O cenário político complicado permeia tudo o que acontece, mas existe uma complexidade própria no relacionamento entre a garota de quase 20 anos e o bruto Henner (Felix Kramer), de 40, iniciado e pautado em uma dominância do homem com a passividade de Maria. Existe violência em como ele toca o corpo dela, como lida com sua figura delicada, enquanto ela sempre apresenta relutância ao mesmo tempo em que quer se entregar. É um jogo ambíguo que Atef cria entre seus personagens, a atração por uma opressão, uma sedução por algo conhecido, antigo e que domina, que pode ser simplesmente lido como a ligação entre a jovem e o socialismo, ao passo que seu relacionamento com Johannes representaria a suposta liberdade do mundo capitalista, mas para além de uma busca por significados, Um Dia Nossos Segredos Serão Revelados lida com essa relação por um viés próprio e trágico, muito alinhado com os livros russos que Maria tanto lê. O título e o trecho final dito por Maria são retirados do último romance de Dostoiévski, embora seja em Tolstói que encontre-se a inspiração do desfecho para Henner, a morte e o amor, entre muitas questões existenciais e morais, são presentes de forma inflamada em toda essa literatura. Da mesma forma, muito do que se vê ilustrado na obra de Atef vai nessa tentativa de trabalhar seus temas a partir das relações, do contato entre personagens com um romantismo que destaca o cenário muito maior e além deles. 

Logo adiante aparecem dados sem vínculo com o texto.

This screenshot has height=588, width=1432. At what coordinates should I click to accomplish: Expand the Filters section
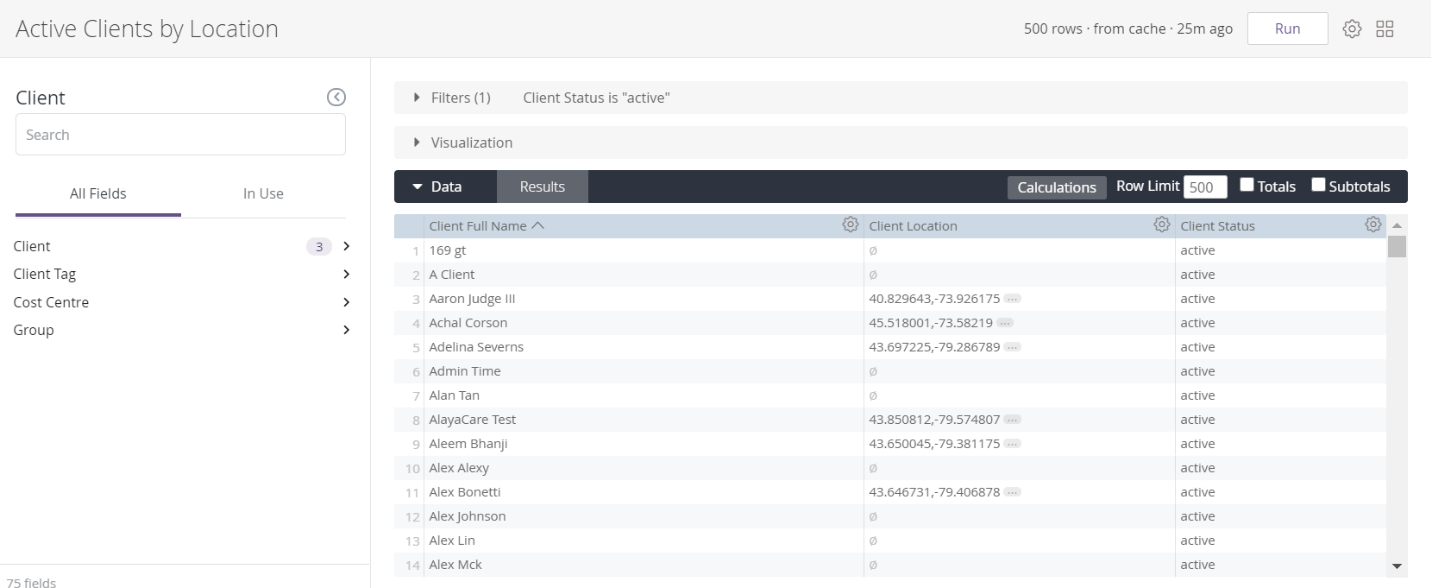click(x=418, y=98)
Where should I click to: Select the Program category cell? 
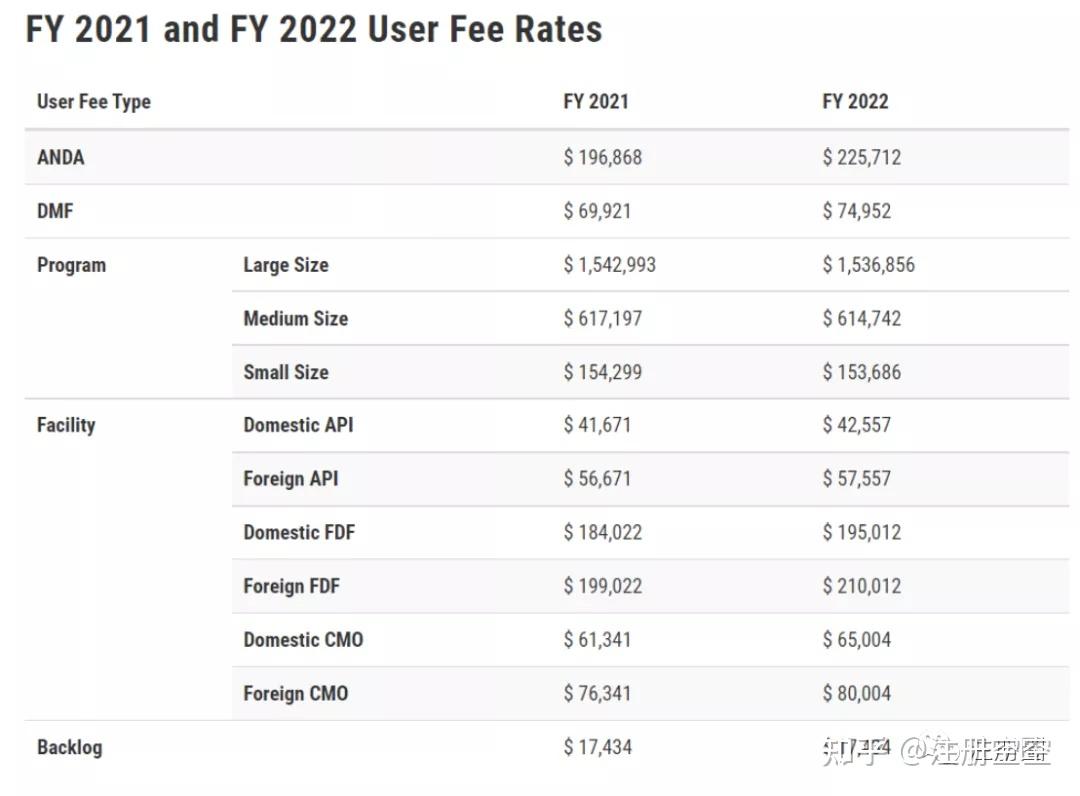pos(71,265)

Todo o cenário da pequena cidade começa a desaparecer lentamente quando o “progresso” chega, mas Maria não lida frontalmente com essas questões, apenas pela subjetividade, sua cabeça sempre focada nos livros muda de foco para a paixão, seu corpo sente dores físicas pela separação, assim como sente aversão ao jovem namorado. Enquanto as pessoas perdem tudo, comércios se fecham e a moeda é trocada rápido demais, outros aproveitam, viajam e conhecem o mundo, existe uma bolha em que Maria e Henner se fecham para apenas vivenciarem suas paixões físicas. Vê-se na forma como o sexo é retratado primeiramente entre os dois jovens, com Maria no controle e os corpos similarmente unidos, e posteriormente, entre ela e o bruto Henner, como a dominância e a submissão são muito marcados, em uma dualidade de ânsia e relutância da mulher por esse papel. A agressividade é vista com péssimos olhos por boa parte do público, hoje muito conservador em relação a cenas de relações sexuais e muito preso a uma moralidade que não conversa bem com o cinema, o que é curioso, já que pensamos aqui um filme que retrata justamente uma transição marcada pela diretora entre opressão e liberdade, em que o progresso vem com a possibilidade de fazer arte. 

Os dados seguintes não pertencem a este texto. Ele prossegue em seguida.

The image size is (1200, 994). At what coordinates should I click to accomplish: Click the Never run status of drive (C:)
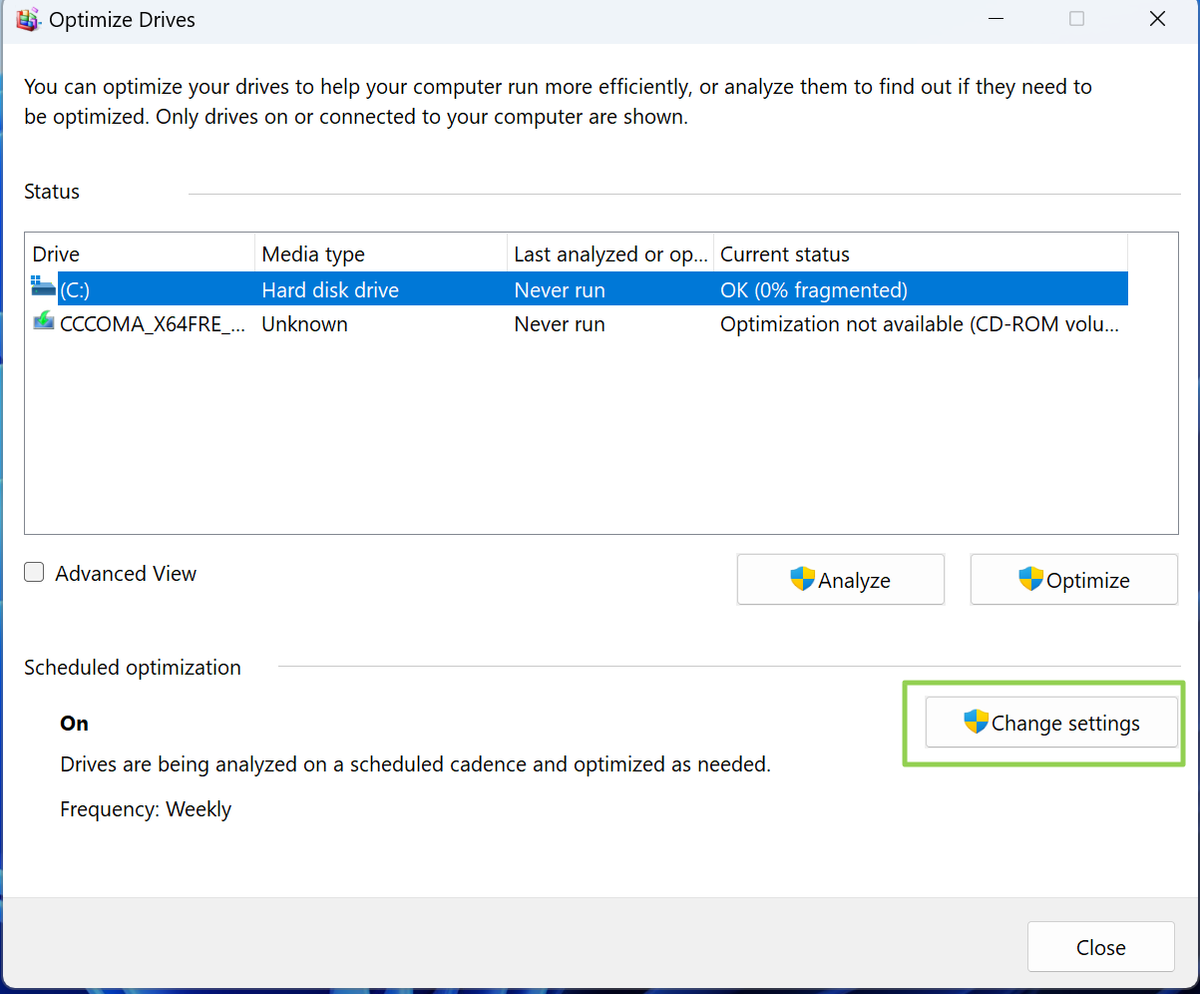pyautogui.click(x=559, y=288)
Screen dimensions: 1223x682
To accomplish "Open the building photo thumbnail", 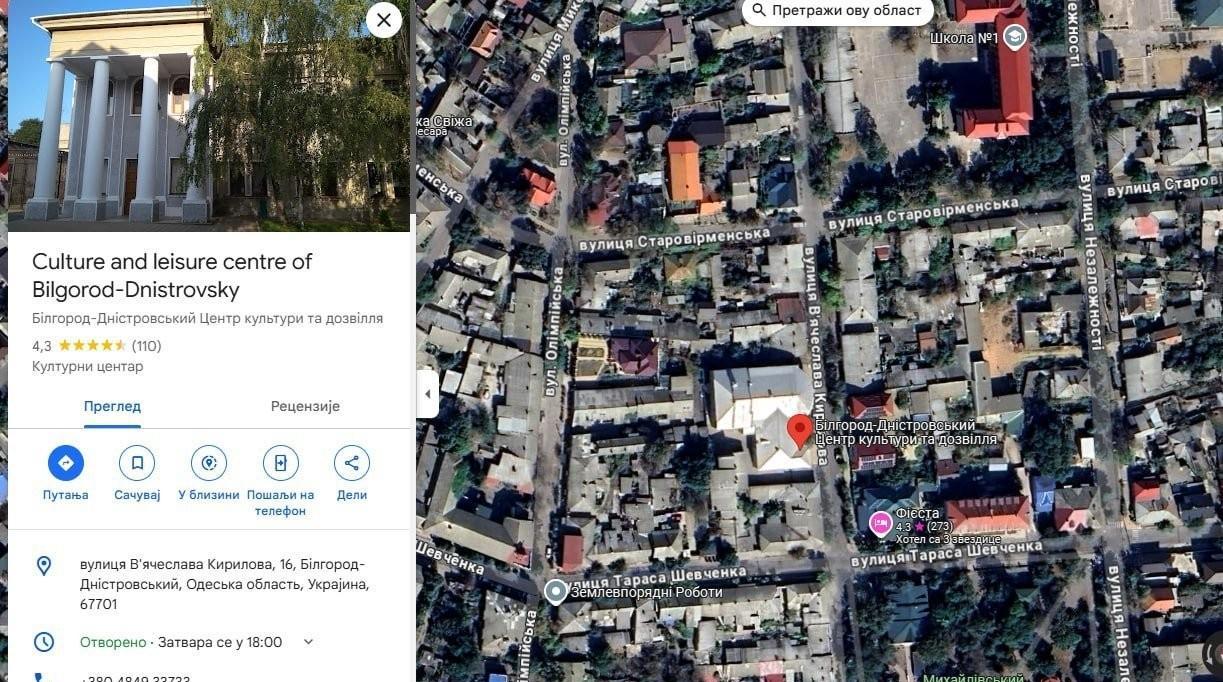I will click(x=209, y=116).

A bifurcação em que Maria se encontra não pode ser resolvida por sua própria escolha, é a movimentação de outros que desenha seu destino - assim como foi para muitos que habitavam um país que se transformou -, a tragédia do romance russo, a morte, determina que a dominância do passado deve ser deixada para trás, mantida na memória como um segredo, enquanto tudo que ela conhece desaparece aos poucos, a forçando a seguir em frente. Os registros de Johannes são como as últimas lembranças de um mundo prestes a deixar de existir, observado por Um Dia Nossos Segredos Serão Revelados como um verão nostálgico europeu, típico da adolescência em um coming of age, mas permeado por questões mais complexas do que sua narrativa romântica sozinha é capaz de dar conta.